Now no one can question whether she shouldn’t have been sold nicotine products under the age of 18 – but the issue here certainly isn’t a legislative one – it’s about enforcement. Selling vape products to under 18’s is illegal – and undoubtedly more should be done to crack down on this practice.

, Scare stories: causing more harm than good, The Daily Pouch

But let’s go back to the main point of the story – a teenager used a product they aren’t legally allowed to, became dependent on said product and is now struggling to quit. This happened for decades – my generation included – the difference being we were smoking combustible cigarettes at 14 and quickly hooked, (I must add my life certainly wasn’t ‘ruined’).
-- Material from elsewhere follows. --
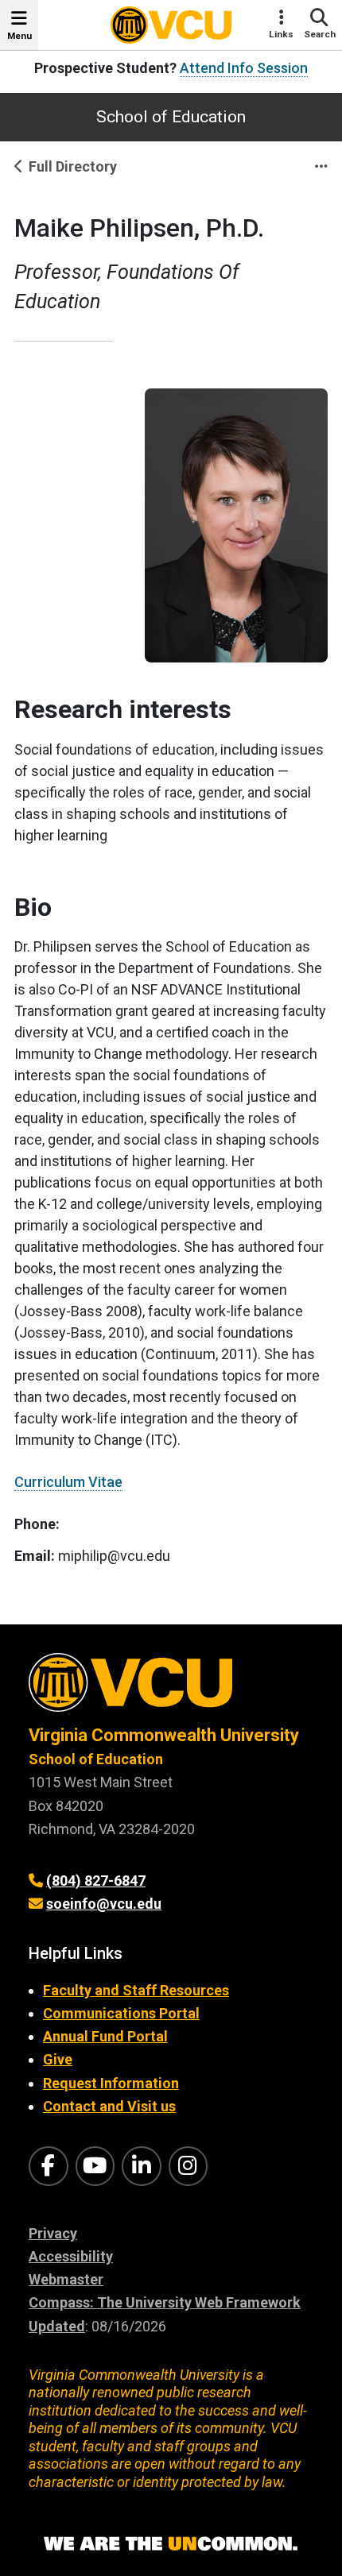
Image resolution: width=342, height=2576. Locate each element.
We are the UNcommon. (171, 2544)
The difference being cigarettes cause far more harm and ultimately this individual in the passed would have been picking up cigarettes instead which would have been far worse.

There’s nothing new at all in this story – the only effect has to whip up more fear around a product that has saved the lives of countless people who have been able to switch to a less harmful nicotine alternative.

Unsubstantiated, fear-mongering stories that take one example of elicit usage simply continue to drive a narrative that is harmful to the generation of smokers who came before – simply seeking a less harmful alternative.

Nicotine products shouldn’t be available to minors – and for the most part – in law, they are not. This BBC article doesn’t do anything but highlights a lack of enforcement of laws that already exist.

By pushing more anecdotal stories based on a grand sample size of one – the BBC and outlets like it continues to hamper the efforts of people pushing for sensible debate – and most importantly – the lives of the smoking population.